A cabeleireira Aline Alves da Silva, de 38 anos, viveu um cenário de horror absoluto durante os sete anos em que residiu nos Estados Unidos. O que parecia ser um relacionamento seguro transformou-se em um pesadelo de tráfico sexual, supostamente orquestrado pelo próprio marido e por familiares próximos dele. Segundo o relato chocante da brasileira, ela era sistematicamente dopada e envenenada para que, em total estado de inconsciência, fosse abusada sexualmente e gravada. O objetivo final era a comercialização cruel desse conteúdo em comunidades clandestinas e grupos de pornografia na internet.
O suplício de Aline durou cerca de três anos ao lado do ex-companheiro, período no qual ela começou a apresentar sintomas físicos alarmantes devido às substâncias que lhe seriam ministradas. A vítima relembra que, com apenas um mês e meio de convivência, passou a sofrer episódios de quase desmaios, queda excessiva de cabelo, vômitos, diarreia e dormência nas extremidades do corpo. O crime, segundo a denúncia, não envolvia apenas o marido, mas também um casal de tios dele, que participariam ativamente das agressões e realizariam ameaças constantes de sequestro contra os três filhos da cabeleireira, um jovem de 18 anos e gêmeos de 14 anos.
Após conseguir fugir da residência onde era mantida sob controle, Aline buscou socorro nas autoridades americanas, mas relata ter enfrentado uma negligência institucional severa. O caso teria sido tratado apenas na vara de família e não na esfera criminal, o que a obrigou a viver em um abrigo por cinco meses com seus filhos até conseguir o retorno ao Brasil em janeiro de 2024. De volta ao país, ela se estabeleceu em São Paulo e procurou a Polícia Civil, que encaminhou o caso para a Polícia Federal, mas até o momento a vítima segue sem respostas concretas sobre a punição dos envolvidos.

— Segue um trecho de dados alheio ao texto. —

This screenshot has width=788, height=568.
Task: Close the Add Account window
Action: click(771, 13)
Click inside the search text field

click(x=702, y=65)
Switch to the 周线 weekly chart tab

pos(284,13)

Mesmo em solo brasileiro, a perseguição não cessou. Aline afirma que o ex-marido, que permanece nos Estados Unidos, continua a intimidá-la através de ataques digitais. Em maio de 2024, suas redes sociais foram invadidas pela quinta vez, uma tentativa desesperada de calar seus relatos públicos sobre o horror vivido. A história de Aline não é um caso isolado e ecoa o drama de outras mulheres, como o caso de Catarina Lima em Cruzeiro, que também foi exposta em grupos como ‘Casados mostrem suas esposas’, evidenciando uma rede de misoginia e crimes digitais que cresce assustadoramente.

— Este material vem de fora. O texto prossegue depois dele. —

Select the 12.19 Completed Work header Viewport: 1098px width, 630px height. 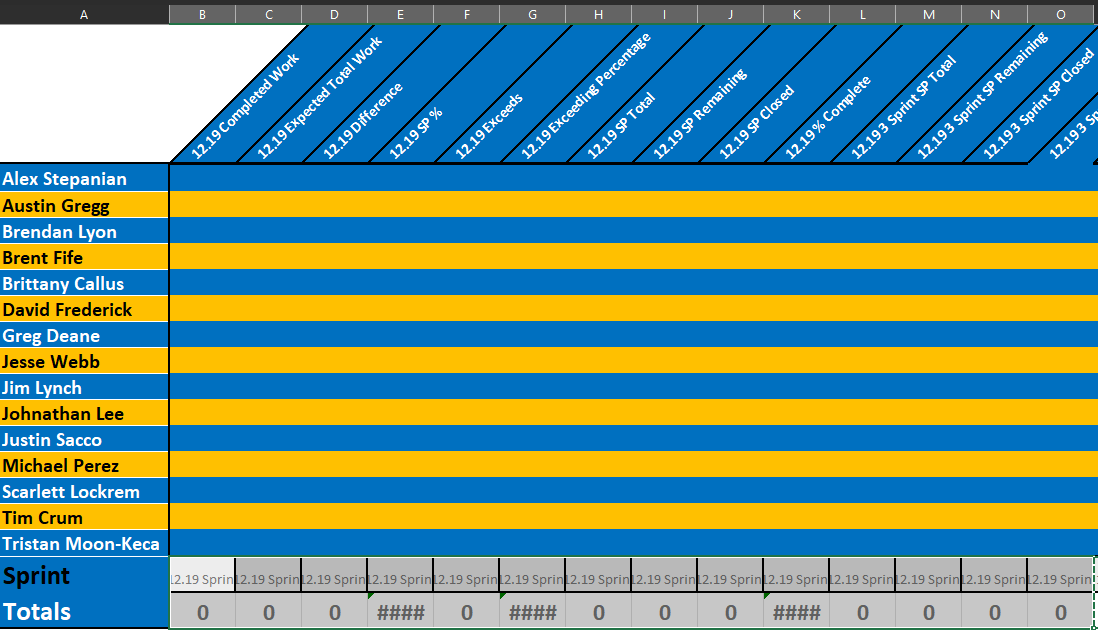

Especialistas alertam que o estupro marital e a dopagem de vítimas configuram crimes gravíssimos. O delegado Gabriel Cipriano e o advogado Liberato Menezes esclarecem que atos cometidos contra pessoas sem capacidade de resistência são enquadrados como estupro de vulnerável, sob o artigo 217-A do Código Penal, com penas de 8 a 15 anos. Como Aline é brasileira, a legislação permite a aplicação da extraterritorialidade, o que significa que a Justiça Federal tem competência para processar e julgar o agressor, mesmo por crimes cometidos fora do território nacional, combatendo a impunidade que marca a violência de gênero no exterior.